Saved entries:

.....

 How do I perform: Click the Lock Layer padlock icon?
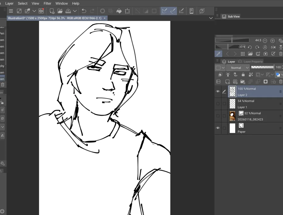coord(243,75)
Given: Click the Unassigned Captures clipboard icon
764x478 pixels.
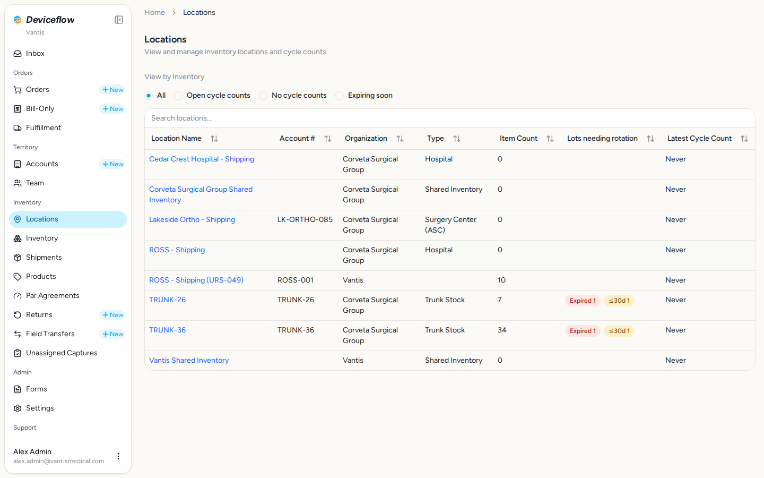Looking at the screenshot, I should click(x=18, y=353).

.....

**Directions for this task:** Print the records above verbatim, pictures excluded.

**Solution below:**
 How do I perform: Click the Lock Layer padlock icon?
coord(243,75)
Given: Click the Unassigned Captures clipboard icon
764x478 pixels.
Looking at the screenshot, I should click(x=18, y=353).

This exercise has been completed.